TASK TO COMPLETE:
Exactly as written, return every line of the data below.

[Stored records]
══════════════════════════════

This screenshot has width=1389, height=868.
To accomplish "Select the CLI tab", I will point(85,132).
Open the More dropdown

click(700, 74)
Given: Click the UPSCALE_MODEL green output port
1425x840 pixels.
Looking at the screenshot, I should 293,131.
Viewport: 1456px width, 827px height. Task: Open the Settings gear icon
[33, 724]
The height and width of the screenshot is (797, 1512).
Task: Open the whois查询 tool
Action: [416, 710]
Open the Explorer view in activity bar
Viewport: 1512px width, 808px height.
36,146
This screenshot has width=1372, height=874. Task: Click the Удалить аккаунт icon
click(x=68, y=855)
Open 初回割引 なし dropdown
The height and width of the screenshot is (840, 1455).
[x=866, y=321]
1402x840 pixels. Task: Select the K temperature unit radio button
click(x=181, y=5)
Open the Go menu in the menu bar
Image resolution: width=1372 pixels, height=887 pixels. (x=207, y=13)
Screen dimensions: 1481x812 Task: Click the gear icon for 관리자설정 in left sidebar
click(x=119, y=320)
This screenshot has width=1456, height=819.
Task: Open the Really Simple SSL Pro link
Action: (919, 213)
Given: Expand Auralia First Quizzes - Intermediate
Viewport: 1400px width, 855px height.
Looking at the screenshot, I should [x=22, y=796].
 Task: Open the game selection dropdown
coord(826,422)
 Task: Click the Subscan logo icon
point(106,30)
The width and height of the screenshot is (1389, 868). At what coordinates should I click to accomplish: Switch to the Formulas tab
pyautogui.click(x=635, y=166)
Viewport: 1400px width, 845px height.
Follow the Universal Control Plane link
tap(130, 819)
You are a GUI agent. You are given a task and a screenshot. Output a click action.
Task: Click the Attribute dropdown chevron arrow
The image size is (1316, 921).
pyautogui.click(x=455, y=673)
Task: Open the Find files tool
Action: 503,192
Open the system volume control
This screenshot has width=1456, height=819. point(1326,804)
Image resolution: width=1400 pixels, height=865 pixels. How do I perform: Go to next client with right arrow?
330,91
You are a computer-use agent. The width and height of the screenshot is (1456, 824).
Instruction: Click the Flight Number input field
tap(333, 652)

══════════════════════════════

TASK OUTPUT:
This screenshot has width=1389, height=868.
To accomplish "Select the CLI tab", I will point(85,132).
Open the More dropdown

click(700, 74)
Given: Click the UPSCALE_MODEL green output port
1425x840 pixels.
Looking at the screenshot, I should 293,131.
Viewport: 1456px width, 827px height. Task: Open the Settings gear icon
[33, 724]
The height and width of the screenshot is (797, 1512).
Task: Open the whois查询 tool
Action: [416, 710]
Open the Explorer view in activity bar
Viewport: 1512px width, 808px height.
36,146
This screenshot has width=1372, height=874. Task: Click the Удалить аккаунт icon
click(x=68, y=855)
Open 初回割引 なし dropdown
The height and width of the screenshot is (840, 1455).
[x=866, y=321]
1402x840 pixels. Task: Select the K temperature unit radio button
click(x=181, y=5)
Open the Go menu in the menu bar
Image resolution: width=1372 pixels, height=887 pixels. (x=207, y=13)
Screen dimensions: 1481x812 Task: Click the gear icon for 관리자설정 in left sidebar
click(x=119, y=320)
This screenshot has width=1456, height=819.
Task: Open the Really Simple SSL Pro link
Action: (919, 213)
Given: Expand Auralia First Quizzes - Intermediate
Viewport: 1400px width, 855px height.
Looking at the screenshot, I should [x=22, y=796].
 Task: Open the game selection dropdown
coord(826,422)
 Task: Click the Subscan logo icon
point(106,30)
The width and height of the screenshot is (1389, 868). At what coordinates should I click to accomplish: Switch to the Formulas tab
pyautogui.click(x=635, y=166)
Viewport: 1400px width, 845px height.
Follow the Universal Control Plane link
tap(130, 819)
You are a GUI agent. You are given a task and a screenshot. Output a click action.
Task: Click the Attribute dropdown chevron arrow
The image size is (1316, 921).
pyautogui.click(x=455, y=673)
Task: Open the Find files tool
Action: 503,192
Open the system volume control
This screenshot has width=1456, height=819. point(1326,804)
Image resolution: width=1400 pixels, height=865 pixels. How do I perform: Go to next client with right arrow?
330,91
You are a computer-use agent. The width and height of the screenshot is (1456, 824).
Instruction: Click the Flight Number input field
tap(333, 652)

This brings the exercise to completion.